The city consistently contributes as much money as it can to the school district’s operating fund. But at an Assembly meeting Monday night, Mayor Beth Weldon said that their options for helping with the deficit are limited.
“We have to look as an Assembly at how we can help them,” Weldon said. “But unfortunately, because we fund to the cap, our hands are pretty well tied. If you have creative ideas, I’m sure they want to hear it.”
Nearly $2 million of the deficit carried over from the last fiscal year, and $7.5 million comes from the current year.
The district has temporarily hired Lisa Pearce, a school finance consultant who previously worked as the Fairbanks North Star Borough School District’s chief financial officer, for budget development. She’s taken over for Cassee Olin, the district’s director of administrative services who resigned last month.

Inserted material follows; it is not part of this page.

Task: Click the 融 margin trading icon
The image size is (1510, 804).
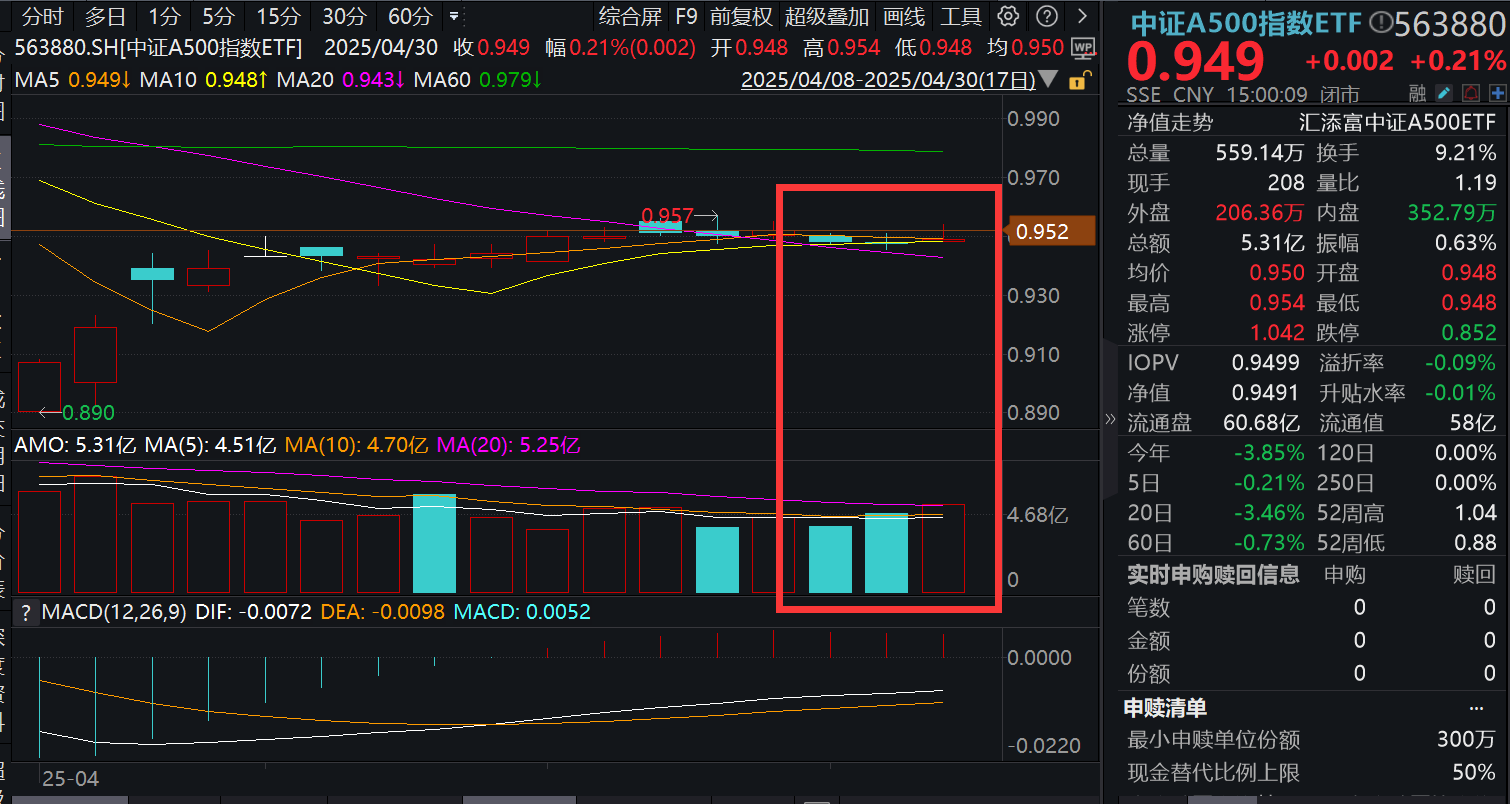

According to a report the district provided to city leaders on Friday, staff salaries and health benefits were “significantly under budgeted” this year. That makes up more than $5 million of this year’s deficit.
Employer contributions to staff retirement plans were also under budgeted, according to the report. Lower-than-expected enrollment has also contributed to the deficit because state funding is based on the number of students in a district.
In an interview after the meeting, Koester said the Assembly could consider moving some expenses from the district’s budget to the city’s.
“That doesn’t mean that the Assembly will, and that doesn’t mean that the school district will want to have those conversations, but I think that’s the kind of creative thinking the mayor was talking about,” Koester said.
Questions about state funding will also loom over this year’s budget process. Gov. Mike Dunleavy’s proposed state budget does not include a permanent increase to per-student funding, nor does it extend the one-time education funding passed last year.
District leaders were set to discuss the updated budget during a Jan. 9 school board meeting.
KTOO’s Clarise Larson contributed reporting.